5. There have not been a lot of full-throated support of Google by the high-tech community. On the other hand, Bill Gates pooh-poohed the intrusion on Good Morning, America and John Chambers of Cisco seemed less than impressed. Maybe all they care about is shoveling Beijing’s bloody coin into their pockets but maybe the hack wasn’t all that remarkable.
6. Microsoft is, of course, the main target of Chinese hacks. In contrast to Google’s chest-thumping, Microsoft goes for low key engagement with Chinese entities. Its efforts are chronicled in a very interesting blog called “Dark Visitor” (English translation of the characters for “hacker” – 黑客. The Chinese government obliged Microsoft (while eliciting squeals from the Chinese high tech community) in August 2009 by arresting one Hong Lei, the author of Tomato Garden, the pirated version of Windows XP retailing for about US$ 0.70 that enjoys sizable market share inside the PRC. Also in August 2009, Microsoft participated in a conference of Chinese “security researchers” a.k.a. hackers, apparently hoping to bring hackers over from the dark side with the lure of financial incentives. In the case of the Aurora exploit, however, Microsoft apparently didn’t receive a useful heads-up from its Chinese friends.
7. I’m wondering if Google went public in the hope that aroused Chinese netizens and the international IT community would flock to its support and force a climbdown by the Chinese government on Google.cn results filtering, as Beijing was forced to do last summer in the case of the “Green Dam Youth Escort”, a porn and violence filtering software it tried to mandate for installation on all PCs. Difference is, Green Dam was apparently a poorly conceived, easily circumvented kludge that, allegedly, relied on 3000 lines of stolen code from Cybersitter (the Chinese creator is now looking at a US$2.2 billion lawsuit). When the Green Dam mandate was announced in June 2009, Chinese media watcher Imagethief did a good, snarky takedown on this doomed effort to deprive Chinese netizens of their porn privileges.
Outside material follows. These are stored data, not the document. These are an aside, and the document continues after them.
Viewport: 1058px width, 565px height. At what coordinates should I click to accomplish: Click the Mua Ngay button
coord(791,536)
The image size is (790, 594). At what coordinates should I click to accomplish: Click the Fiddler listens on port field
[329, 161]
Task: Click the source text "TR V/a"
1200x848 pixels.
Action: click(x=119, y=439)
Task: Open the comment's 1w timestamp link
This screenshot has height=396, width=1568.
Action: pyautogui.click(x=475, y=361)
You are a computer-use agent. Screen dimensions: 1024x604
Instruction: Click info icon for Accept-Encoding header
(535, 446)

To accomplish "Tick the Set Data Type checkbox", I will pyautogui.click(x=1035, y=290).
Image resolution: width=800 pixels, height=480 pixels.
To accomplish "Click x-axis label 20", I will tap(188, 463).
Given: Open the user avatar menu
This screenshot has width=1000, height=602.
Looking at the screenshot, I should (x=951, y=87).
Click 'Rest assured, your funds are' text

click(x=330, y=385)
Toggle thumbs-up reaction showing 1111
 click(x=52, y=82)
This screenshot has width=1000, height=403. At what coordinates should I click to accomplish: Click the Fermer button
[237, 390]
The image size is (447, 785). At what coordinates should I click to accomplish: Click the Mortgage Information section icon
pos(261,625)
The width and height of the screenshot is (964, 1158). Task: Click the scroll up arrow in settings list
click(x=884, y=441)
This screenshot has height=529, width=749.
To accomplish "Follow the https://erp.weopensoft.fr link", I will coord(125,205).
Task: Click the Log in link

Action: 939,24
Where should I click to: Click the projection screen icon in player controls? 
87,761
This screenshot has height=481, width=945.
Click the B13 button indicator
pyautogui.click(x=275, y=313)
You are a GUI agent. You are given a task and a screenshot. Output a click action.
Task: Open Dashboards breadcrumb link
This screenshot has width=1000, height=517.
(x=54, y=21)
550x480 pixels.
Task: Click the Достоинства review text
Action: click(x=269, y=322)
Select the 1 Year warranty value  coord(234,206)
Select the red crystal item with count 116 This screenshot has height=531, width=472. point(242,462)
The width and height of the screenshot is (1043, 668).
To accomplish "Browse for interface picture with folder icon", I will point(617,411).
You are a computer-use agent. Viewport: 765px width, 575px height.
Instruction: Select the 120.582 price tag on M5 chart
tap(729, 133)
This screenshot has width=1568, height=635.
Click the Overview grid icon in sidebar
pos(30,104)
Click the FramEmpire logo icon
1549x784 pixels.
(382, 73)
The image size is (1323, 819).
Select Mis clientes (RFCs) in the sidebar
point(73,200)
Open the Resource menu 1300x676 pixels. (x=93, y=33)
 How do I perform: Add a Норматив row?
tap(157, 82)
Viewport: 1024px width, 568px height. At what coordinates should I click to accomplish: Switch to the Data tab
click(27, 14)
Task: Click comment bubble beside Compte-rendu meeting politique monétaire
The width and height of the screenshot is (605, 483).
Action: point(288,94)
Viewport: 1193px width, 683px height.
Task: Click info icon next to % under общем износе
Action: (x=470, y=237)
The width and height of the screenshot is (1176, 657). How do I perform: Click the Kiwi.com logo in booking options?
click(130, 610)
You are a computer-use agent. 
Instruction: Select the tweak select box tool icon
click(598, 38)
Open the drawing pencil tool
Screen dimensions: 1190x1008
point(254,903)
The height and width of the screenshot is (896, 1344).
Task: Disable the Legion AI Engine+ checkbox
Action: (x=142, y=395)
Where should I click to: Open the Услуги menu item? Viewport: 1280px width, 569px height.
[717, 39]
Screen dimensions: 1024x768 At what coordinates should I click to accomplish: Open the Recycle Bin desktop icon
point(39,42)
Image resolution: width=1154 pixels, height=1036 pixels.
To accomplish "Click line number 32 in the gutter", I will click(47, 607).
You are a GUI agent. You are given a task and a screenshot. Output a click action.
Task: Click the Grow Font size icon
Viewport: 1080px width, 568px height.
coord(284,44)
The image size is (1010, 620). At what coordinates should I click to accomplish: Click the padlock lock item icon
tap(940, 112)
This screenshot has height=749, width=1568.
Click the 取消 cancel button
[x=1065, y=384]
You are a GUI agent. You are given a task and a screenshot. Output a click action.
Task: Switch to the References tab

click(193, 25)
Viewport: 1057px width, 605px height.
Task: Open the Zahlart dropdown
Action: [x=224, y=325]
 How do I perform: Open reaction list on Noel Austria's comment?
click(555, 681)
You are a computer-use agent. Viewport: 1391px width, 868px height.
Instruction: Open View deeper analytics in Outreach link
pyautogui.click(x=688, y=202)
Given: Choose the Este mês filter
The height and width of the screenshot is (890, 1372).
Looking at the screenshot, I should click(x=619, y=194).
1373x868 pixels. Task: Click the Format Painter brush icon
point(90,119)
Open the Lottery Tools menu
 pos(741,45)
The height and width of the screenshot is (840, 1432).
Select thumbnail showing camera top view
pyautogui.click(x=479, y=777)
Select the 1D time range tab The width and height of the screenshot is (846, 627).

8. Presumably anybody in China who cares about open Internet access is getting their daily dose of porn, Tibetan nationalism, and whatever through one of the many Great Firewall workarounds promoted by the open society crowd. Green Dam would have endangered these users at their PCs—not only blocking images but, presumably firing off messages to the mothership about what was getting blocked. Loosening the filtering restrictions on Google.cn, on the other hand, could never substitute for untrammeled access to the global Internet through a proxy. So I don’t think Google, whose Google.cn is solidly in second place behind Baidu in China’s in-country search engine business, is tapping into a lot of pent-up demand for a slightly liberalized but still porn-free local search engine.
9. After Google’s threat to stop filtering its search engine results became front-page news around the world, the Chinese government is probably not in the mood to do Google lots of favors. There is brave talk about how China needs Google but the Chinese government may not see it that way. Current reports indicate that Google is negotiating to retain its R&D center inside China and I would expect that’s just a way for Google to keep its mangled foot in the door until some major regime liberalization occurs in the currently unforeseeable future.
Update: According to an insider account in the Jan. 14 Wall Street Journal, Google co-founder Sergey Brin, who came from the Soviet Union, put his anti-totalitarian foot down and ordered the public pushback against China over the objections of CEO Eric Schmidt.